start Recorded information
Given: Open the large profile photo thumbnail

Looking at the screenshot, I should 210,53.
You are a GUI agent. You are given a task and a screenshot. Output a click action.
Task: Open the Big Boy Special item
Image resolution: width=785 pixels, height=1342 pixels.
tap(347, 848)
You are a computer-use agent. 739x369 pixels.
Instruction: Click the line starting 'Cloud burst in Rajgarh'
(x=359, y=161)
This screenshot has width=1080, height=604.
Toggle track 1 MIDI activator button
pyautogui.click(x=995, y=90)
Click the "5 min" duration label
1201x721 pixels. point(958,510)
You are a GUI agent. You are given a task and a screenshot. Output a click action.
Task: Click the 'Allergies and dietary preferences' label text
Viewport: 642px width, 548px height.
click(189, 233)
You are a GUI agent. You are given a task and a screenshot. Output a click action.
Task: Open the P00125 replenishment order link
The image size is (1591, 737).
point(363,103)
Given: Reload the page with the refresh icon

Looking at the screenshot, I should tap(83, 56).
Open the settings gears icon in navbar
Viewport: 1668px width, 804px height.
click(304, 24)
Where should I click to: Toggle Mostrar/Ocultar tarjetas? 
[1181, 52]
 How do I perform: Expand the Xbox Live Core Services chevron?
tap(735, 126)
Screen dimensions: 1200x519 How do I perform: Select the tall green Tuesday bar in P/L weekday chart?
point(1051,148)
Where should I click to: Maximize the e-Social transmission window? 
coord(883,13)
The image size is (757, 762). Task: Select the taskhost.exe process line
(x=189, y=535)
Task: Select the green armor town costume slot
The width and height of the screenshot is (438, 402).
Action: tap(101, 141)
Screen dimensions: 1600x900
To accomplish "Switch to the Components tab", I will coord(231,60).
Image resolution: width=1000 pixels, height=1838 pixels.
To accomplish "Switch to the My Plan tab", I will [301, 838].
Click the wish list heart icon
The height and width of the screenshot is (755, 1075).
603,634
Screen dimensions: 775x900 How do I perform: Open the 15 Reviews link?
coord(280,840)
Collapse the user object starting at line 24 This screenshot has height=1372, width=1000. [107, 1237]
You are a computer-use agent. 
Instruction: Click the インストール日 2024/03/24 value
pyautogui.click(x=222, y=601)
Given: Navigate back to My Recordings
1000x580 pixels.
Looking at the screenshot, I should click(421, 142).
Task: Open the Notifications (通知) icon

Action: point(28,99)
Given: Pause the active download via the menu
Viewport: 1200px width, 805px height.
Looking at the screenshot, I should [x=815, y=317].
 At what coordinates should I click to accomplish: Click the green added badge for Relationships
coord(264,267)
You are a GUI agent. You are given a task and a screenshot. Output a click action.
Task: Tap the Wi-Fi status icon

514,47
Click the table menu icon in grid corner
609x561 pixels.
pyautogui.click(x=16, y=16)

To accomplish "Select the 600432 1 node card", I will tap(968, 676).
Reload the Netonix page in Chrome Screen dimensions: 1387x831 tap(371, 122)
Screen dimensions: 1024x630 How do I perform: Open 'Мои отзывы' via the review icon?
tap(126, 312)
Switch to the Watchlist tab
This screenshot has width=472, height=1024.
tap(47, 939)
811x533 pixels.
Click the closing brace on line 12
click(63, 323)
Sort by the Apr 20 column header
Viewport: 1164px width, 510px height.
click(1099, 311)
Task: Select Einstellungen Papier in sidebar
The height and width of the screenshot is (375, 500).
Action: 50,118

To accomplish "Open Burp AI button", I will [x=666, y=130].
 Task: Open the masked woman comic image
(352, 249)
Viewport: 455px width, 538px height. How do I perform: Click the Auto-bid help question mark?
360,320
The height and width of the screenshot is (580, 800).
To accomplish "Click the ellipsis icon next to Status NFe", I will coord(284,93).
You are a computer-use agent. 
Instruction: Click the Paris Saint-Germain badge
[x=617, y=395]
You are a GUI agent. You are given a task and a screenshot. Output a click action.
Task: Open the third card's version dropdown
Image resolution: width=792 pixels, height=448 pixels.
end Recorded information
__Short problem__. Copy out the data above, everything from the line containing "Click the table menu icon in grid corner" down to the line containing "tap(47, 939)", with both ends included and the requests kept as they are. Shift every coordinate in the answers by adding -58 to it.

__Expected answer__.
Click the table menu icon in grid corner
609x561 pixels.
pyautogui.click(x=-42, y=-42)

To accomplish "Select the 600432 1 node card", I will tap(910, 618).
Reload the Netonix page in Chrome Screen dimensions: 1387x831 tap(313, 64)
Screen dimensions: 1024x630 How do I perform: Open 'Мои отзывы' via the review icon?
tap(68, 254)
Switch to the Watchlist tab
This screenshot has width=472, height=1024.
tap(-11, 881)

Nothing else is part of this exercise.